--- Consignes ---
1) Répondez brièvement à ces questions sur l'extrait, chacune sur sa ligne :
(a) Quelle taille donne-t-on à la figure avec `figsize` ?
(b) Quelle méthode sert à `hc.linkage` quand la version de scipy est inférieure ou égale à '0.17.1' ?
(c) Que voit-on sur les documents, d'après la dernière phrase ?
2) Recopiez à l'identique le passage de l'extrait qui commence par « dist = sp.distance.squareform(mat) » et va jusqu'à « data_link = hc.linkage(dist, method='ward') ».
3) D'après l'extrait, pourquoi choisit-on la méthode 'single' plutôt que 'ward' avec une version de scipy inférieure ou égale à '0.17.1' ? Répondez en une à trois phrases.

--- Source ---
◆ ◆ ◆ ◆ ◆

La matrice doit être symmétrique.

.. code:: ipython3

    mat = df.values
    mat = (mat + mat.T) / 2

.. code:: ipython3

    dist = sp.distance.squareform(mat)

.. code:: ipython3

    from pkg_resources import parse_version
    import scipy
    if parse_version(scipy.__version__) <= parse_version('0.17.1'):
        # Il peut y avoir quelques soucis avec la méthode Ward
        data_link = hc.linkage(dist, method='single')
    else:
        data_link = hc.linkage(dist, method='ward')

.. code:: ipython3

    fig = plt.figure( figsize=(8,8) )
    g = sns.clustermap(df, row_linkage=data_link, col_linkage=data_link)                
    # instance de l'objet axes, c'est un peu caché :)
    ax = g.ax_heatmap
    ax;


.. parsed-literal::
    <Figure size 576x576 with 0 Axes>


.. image:: td2a_TD5_Traitement_automatique_des_langues_en_Python_correction_48_1.png


On voit que les documents sont globalement assez différents les uns des
autres.

◆ ◆ ◆ ◆ ◆

--- Données fournies ---
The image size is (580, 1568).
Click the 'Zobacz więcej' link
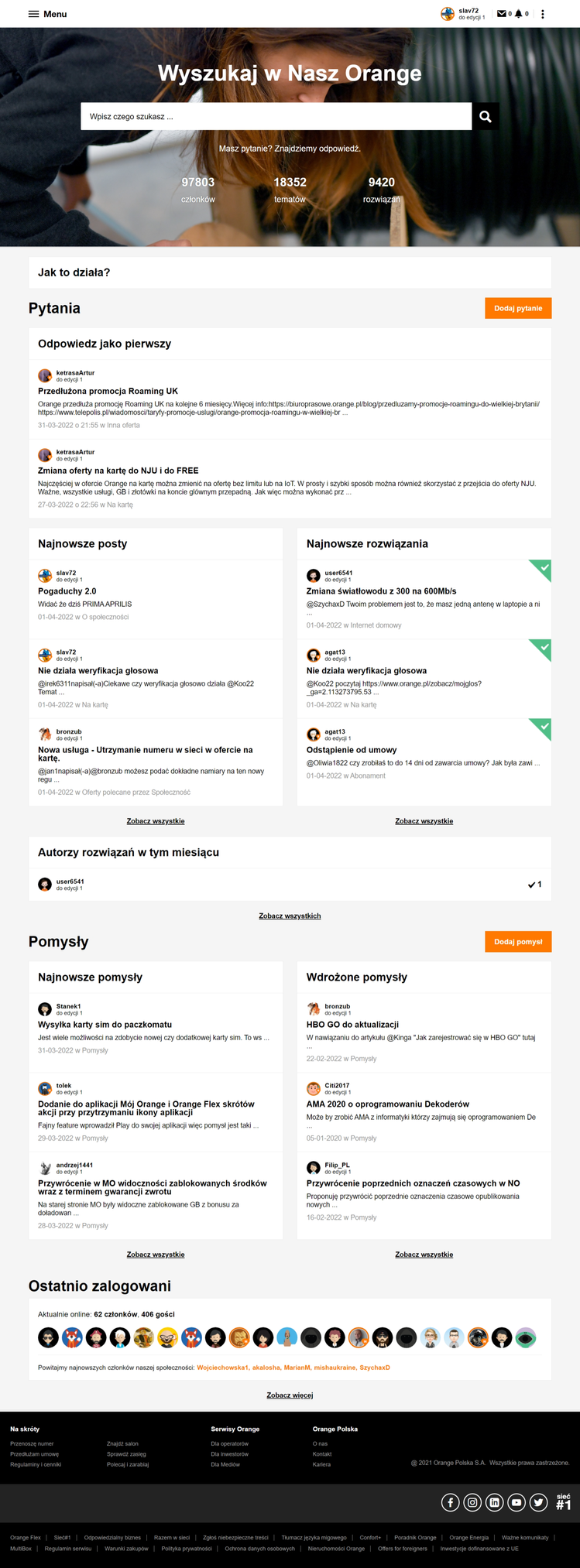[x=290, y=1395]
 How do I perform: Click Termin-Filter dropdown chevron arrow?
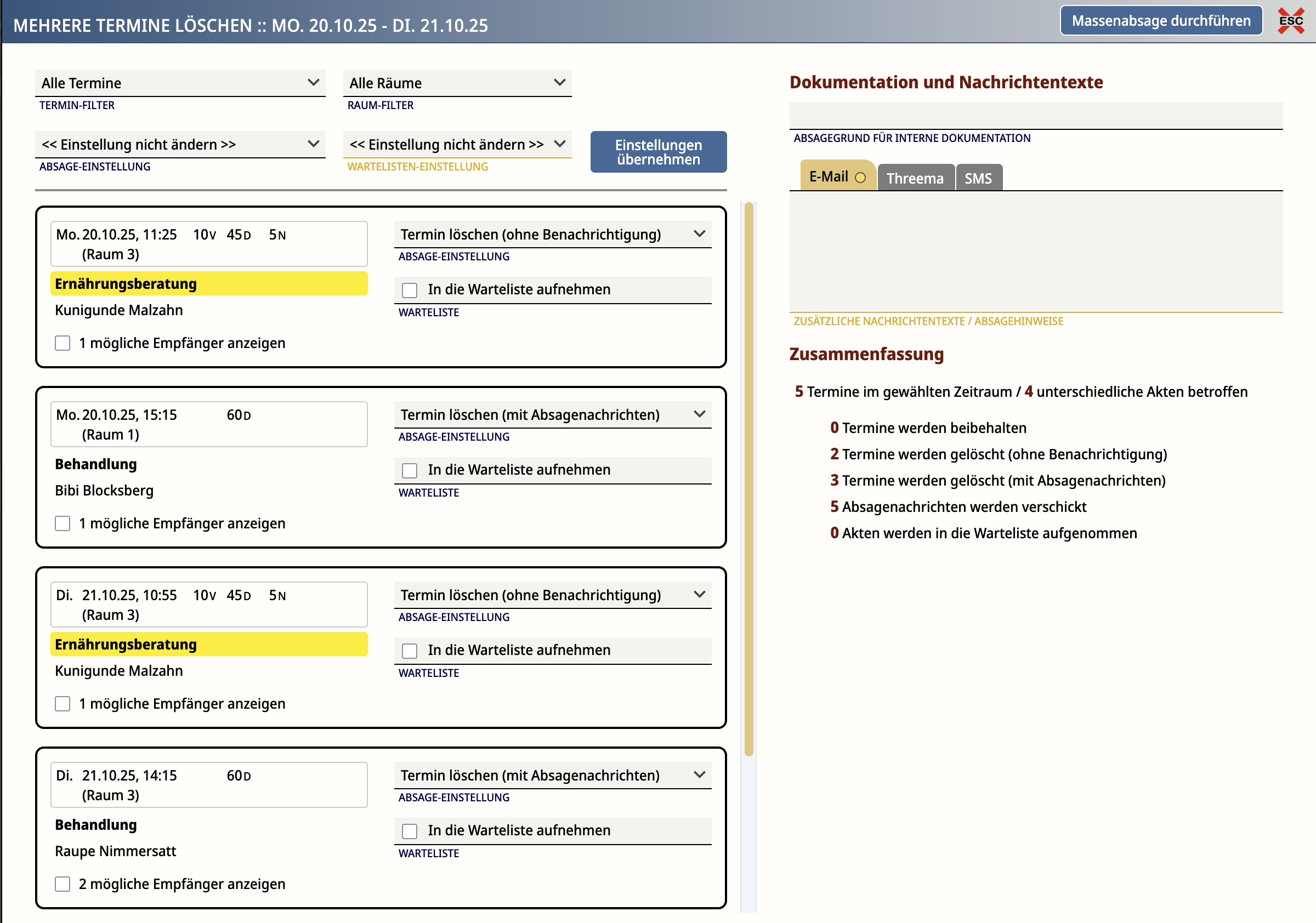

◆ ◆ ◆ ◆ ◆

--- Réponses ---
1)
(a) (8,8)
(b) La méthode 'single'.
(c) Les documents sont globalement assez différents les uns des autres.

2)
dist = sp.distance.squareform(mat)

.. code:: ipython3

    from pkg_resources import parse_version
    import scipy
    if parse_version(scipy.__version__) <= parse_version('0.17.1'):
        # Il peut y avoir quelques soucis avec la méthode Ward
        data_link = hc.linkage(dist, method='single')
    else:
        data_link = hc.linkage(dist, method='ward')

3) Avec ces versions de scipy, il peut y avoir quelques soucis avec la méthode Ward. On se rabat donc sur la méthode 'single'.